Prompt - What you give back should be exactly the opening lines of the data, ending with the line that contains "Image resolution: width=1066" and including it.

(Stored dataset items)
········

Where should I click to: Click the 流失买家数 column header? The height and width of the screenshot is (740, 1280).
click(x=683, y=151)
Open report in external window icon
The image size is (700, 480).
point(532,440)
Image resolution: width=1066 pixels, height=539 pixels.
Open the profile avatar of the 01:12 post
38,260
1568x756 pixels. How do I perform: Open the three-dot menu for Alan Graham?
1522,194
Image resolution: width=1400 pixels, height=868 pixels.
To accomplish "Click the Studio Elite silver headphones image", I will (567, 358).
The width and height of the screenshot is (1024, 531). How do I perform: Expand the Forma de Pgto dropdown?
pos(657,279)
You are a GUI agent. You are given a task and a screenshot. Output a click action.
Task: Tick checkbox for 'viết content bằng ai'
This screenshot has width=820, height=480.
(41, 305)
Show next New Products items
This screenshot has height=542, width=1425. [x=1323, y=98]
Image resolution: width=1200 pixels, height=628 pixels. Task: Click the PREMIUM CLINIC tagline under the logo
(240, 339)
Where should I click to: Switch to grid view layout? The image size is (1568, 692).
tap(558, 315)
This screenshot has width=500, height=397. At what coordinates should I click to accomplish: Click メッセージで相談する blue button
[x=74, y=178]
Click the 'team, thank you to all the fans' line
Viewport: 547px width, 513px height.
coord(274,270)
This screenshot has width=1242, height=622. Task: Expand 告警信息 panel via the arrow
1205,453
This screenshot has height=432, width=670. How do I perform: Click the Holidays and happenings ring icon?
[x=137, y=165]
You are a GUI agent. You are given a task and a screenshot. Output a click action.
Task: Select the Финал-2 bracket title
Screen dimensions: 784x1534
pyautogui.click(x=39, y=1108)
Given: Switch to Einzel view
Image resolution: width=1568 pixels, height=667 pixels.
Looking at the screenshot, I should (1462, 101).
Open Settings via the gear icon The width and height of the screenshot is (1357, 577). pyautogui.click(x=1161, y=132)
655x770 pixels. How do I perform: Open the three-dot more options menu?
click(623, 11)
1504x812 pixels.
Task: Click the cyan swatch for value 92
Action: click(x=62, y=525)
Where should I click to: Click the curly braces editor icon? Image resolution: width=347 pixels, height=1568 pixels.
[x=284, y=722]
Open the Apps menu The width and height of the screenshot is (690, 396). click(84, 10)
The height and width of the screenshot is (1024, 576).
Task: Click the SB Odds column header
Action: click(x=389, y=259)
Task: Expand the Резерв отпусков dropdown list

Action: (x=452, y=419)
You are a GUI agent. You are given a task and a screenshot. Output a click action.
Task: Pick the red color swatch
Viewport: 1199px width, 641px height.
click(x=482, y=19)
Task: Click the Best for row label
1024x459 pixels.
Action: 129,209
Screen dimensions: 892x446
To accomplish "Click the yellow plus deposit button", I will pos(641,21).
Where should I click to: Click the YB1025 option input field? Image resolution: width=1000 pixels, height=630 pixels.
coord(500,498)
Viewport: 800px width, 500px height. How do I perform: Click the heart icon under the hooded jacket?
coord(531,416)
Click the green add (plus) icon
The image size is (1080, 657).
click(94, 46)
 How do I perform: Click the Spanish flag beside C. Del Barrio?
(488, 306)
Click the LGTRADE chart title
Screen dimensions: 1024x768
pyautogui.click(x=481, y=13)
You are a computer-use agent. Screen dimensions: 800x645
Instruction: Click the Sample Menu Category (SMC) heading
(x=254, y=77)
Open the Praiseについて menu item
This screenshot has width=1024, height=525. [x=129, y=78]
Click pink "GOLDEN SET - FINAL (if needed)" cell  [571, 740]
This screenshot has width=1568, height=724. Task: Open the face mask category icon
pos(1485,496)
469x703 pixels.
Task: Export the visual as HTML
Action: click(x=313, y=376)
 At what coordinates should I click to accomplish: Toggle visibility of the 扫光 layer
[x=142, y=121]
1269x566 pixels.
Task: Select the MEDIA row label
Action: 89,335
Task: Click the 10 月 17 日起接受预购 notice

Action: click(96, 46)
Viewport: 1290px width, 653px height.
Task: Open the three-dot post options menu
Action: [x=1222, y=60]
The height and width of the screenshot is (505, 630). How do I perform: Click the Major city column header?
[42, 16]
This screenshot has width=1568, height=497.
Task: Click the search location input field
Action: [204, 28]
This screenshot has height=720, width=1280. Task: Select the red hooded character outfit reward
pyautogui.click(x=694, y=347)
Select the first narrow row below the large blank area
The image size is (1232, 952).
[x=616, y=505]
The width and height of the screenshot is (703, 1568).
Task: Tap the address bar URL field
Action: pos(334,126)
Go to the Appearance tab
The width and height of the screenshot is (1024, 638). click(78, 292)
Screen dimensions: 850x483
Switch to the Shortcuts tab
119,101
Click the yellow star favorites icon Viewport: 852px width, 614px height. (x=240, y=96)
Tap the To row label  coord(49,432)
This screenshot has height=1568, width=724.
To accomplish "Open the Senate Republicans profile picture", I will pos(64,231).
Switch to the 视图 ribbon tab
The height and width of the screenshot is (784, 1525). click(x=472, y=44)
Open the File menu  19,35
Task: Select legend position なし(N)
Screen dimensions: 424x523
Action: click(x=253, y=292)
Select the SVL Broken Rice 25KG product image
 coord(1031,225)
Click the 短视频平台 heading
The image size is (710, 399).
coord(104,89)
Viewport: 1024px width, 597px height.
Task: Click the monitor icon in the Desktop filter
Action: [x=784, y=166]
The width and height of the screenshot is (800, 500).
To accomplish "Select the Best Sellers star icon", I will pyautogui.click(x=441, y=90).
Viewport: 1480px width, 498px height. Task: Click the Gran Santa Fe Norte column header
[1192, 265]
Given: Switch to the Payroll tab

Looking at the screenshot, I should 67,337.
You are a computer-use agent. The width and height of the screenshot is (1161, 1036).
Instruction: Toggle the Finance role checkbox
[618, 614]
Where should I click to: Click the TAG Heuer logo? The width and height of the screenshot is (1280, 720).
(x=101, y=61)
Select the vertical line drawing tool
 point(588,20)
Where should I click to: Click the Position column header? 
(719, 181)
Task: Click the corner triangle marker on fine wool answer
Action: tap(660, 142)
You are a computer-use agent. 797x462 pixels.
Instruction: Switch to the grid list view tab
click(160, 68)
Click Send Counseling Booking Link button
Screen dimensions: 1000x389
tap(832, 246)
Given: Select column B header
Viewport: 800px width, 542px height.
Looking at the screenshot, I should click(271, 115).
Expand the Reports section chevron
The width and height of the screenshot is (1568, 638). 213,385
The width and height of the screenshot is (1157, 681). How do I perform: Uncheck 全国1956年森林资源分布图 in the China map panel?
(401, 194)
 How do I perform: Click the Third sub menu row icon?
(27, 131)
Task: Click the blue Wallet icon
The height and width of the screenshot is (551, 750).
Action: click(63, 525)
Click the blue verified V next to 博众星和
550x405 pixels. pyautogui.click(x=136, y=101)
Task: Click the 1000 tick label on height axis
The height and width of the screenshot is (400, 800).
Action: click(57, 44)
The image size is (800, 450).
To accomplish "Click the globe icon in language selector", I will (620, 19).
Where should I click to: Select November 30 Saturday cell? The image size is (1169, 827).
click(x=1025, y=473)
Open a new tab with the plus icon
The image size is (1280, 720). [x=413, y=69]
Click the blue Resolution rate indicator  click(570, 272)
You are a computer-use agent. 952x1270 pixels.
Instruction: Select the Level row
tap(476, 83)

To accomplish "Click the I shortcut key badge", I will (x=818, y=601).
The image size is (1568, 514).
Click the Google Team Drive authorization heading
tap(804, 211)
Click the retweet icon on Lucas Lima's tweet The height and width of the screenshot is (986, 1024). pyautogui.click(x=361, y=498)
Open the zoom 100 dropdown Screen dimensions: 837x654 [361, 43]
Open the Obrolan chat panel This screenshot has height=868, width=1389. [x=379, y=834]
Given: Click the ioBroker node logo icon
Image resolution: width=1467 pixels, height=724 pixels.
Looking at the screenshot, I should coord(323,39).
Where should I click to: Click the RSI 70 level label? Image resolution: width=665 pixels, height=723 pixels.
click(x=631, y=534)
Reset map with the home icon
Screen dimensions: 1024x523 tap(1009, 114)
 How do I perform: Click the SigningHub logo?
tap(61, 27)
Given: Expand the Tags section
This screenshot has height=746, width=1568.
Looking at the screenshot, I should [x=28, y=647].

········

Exercise output -
Where should I click to: Click the 流失买家数 column header? The height and width of the screenshot is (740, 1280).
click(x=683, y=151)
Open report in external window icon
The image size is (700, 480).
point(532,440)
Image resolution: width=1066 pixels, height=539 pixels.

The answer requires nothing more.